Goal: large-scale “in the wild” egocentric video dataset


  • 3025 hours from 74 cities & 9 countries
  • 855 camera wearers
  • Multi-modal: audio, 3Dscans, IMU, stero sound, multi-camera…

Motivation for Egocentric Video

  • Application in AR, VR
    • Fun fact: this dataset is mainly built by FAIR
  • Robot Learning


Episodic Memory

Episodic Memory

Where is my X?

Egocentric video gives a recording of a wearer’s daily life, and can be used augment human memory on demand. Such a system might be able to remind a user where they left their keys, if they added salt to a recipe, or recall events they attended.

Querying Memory

There are three different tasks within this benchmark based on the input type used to query the memory: visual query (i.e. find the location given an image of keys), textual query (“how many cups of sugar did I add?"), and a moment query (find all instances of “When did I play with the dog”).

Construction of Queries

For the language queries, a set of templates were designed which annotators used to write questions for the task. Examples include “what is the state of object X?” or “where is object X after event Y”? These were then re-written for variety.

Recalling Lives

Given the broad nature of this benchmark, there isn’t a subset of activities that were focused on within this task, leading to a realistic and challenging benchmark.

Human Object Interaction

Hand + Object Interaction

How do objects change during interactions? Going beyond Action Recognition, this benchmark follows when, where and how an object is changed during its interaction - only possible through a first person Viewpoint.

Change of State

We capture annotations of objects, as they transform, temporally, spatially and semantically - an onion might be minced. These are represented by three different tasks in the benchmark: Point-of-no-return Temporal Localisation, Active Object Detection and State-Change Classification.

Pre/Post Conditions

Each annotation has been labelled with prior states (i.e. the prior condition) and posterior states as well as the point of no return (PNR) in which the state change is triggered.

World of Interactions

The data for this challenge has been selected from activities with a high level of hand-object interactions such as knitting, carpentry, and baking.

Audio-Visual Diarization

Audio-Visual Diarization

Who said what, and when?

Conversations are egocentric in nature, and a human-in-the-loop AI requires skills such as localizing a speaker and transcribing speech content

Looking for Conversation

This benchmark contains 2 different tasks focused on visual data: localizing and tracking of the speakers in the visual field of view. Note that identities are anonymized to match consortium guidelines.

Hearing the Words

The benchmark also includes 2 tasks for the audio modality: diaraization/temporal extent of the sentences spoken and the transcription of the conversation.

Much Ado About Talking

With this task focused on conversations, scenarios were chosen which included multiple participants interacting together, such as eating, playing games or setting up tents.


Social Interactions

Who is attending to whom?

An egocentric video provides a unique lens for studying social interactions because it captures utterances and nonverbal cues from each participant’s unique view and enables embodied approaches to social understanding.

More than Conversation

Social extends the Audio-Visual Diaraization benchmark towards understanding the conversations of a social group over a longer period of time for specific tasks.

Talking and Listening

This benchmark includes two different tasks focused on when a person is Looking at Me and when a person is Talking to Me.

Unqiue Interactions

The data within the Social Interaction task was collected specifically for this task in mind with multi-user scenarios such as social deduction games, eating/drinking and playing basketball.

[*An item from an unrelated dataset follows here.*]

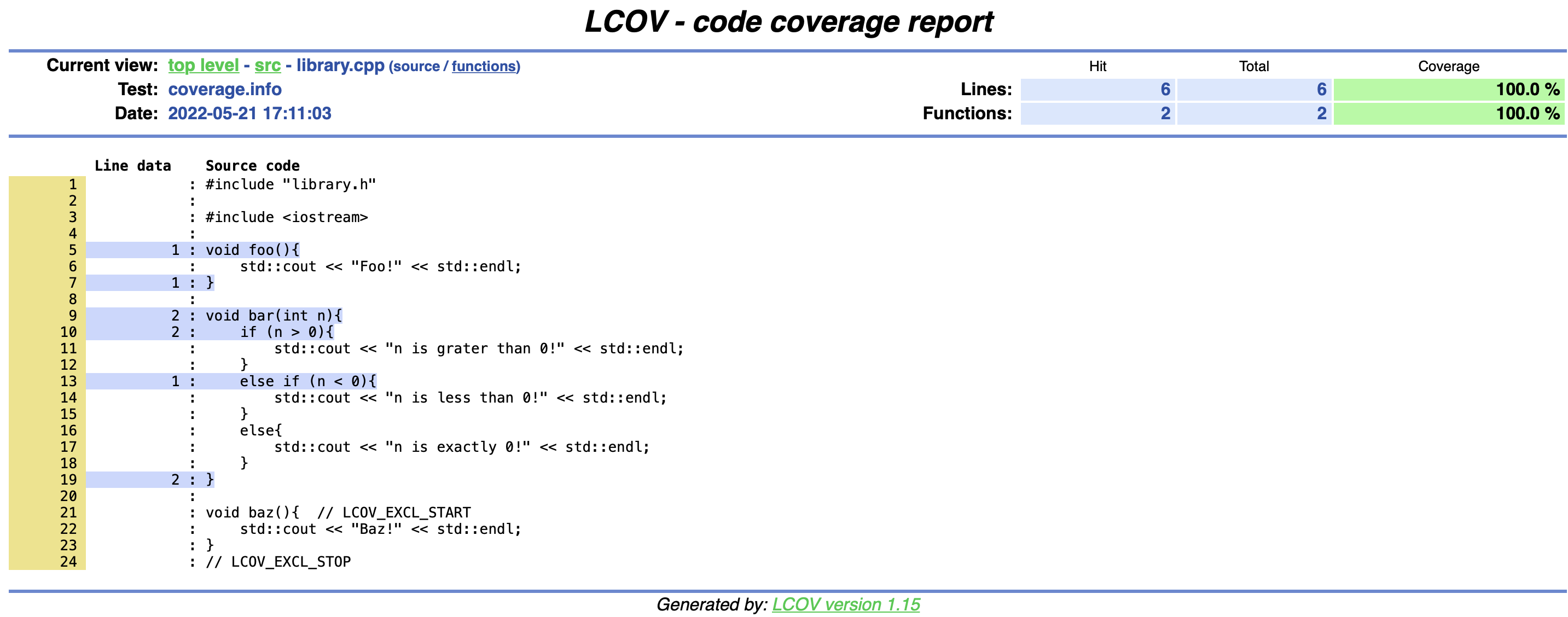
Task: Click line number 13 in the gutter
Action: coord(68,381)
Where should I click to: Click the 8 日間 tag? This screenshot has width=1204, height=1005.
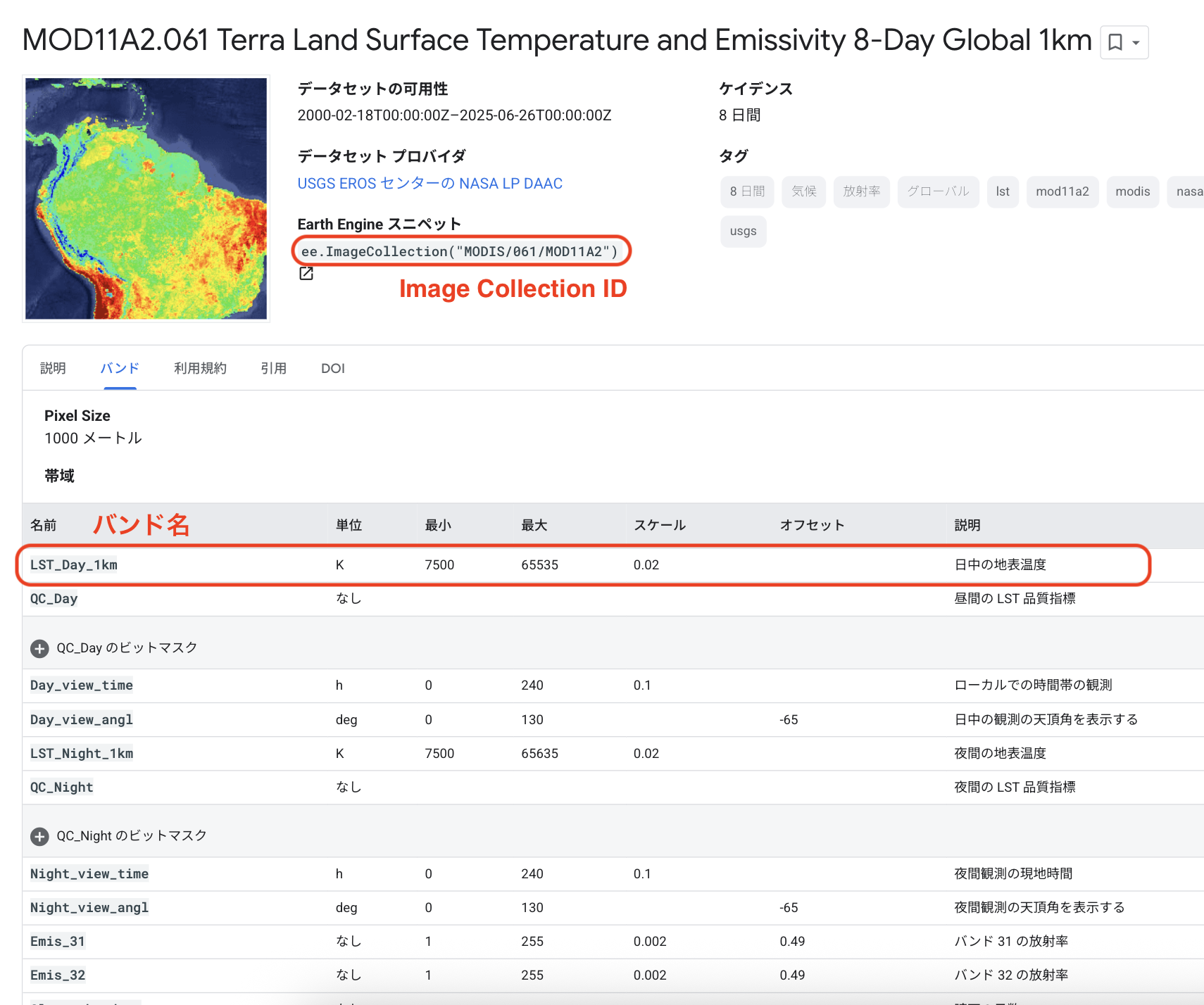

Predicting the future is a critical skill for AI systems to provide timely assistance for users. With a myriad of long-form, unscripted videos, Ego4D provides an interesting challenge for different forecasting tasks.

Where Will I Move

Two tasks consider the future motion of the user with hands and feet. Models should predict where the camera wearer will go within the scene and the future location of wearer’s hands.

What Will Happen Next?

Two tasks consider short and long term future anticipation. Algorithms should be able to predict the next object interaction that will take place and a countdown towards it taking place as well as the long term - what are the next possible sequence of actions?

Data for Prophets

The data for this challenge has been selected from a diverse set of activities containing many human-object interactions and movements such as brick making, cooking or carpentry.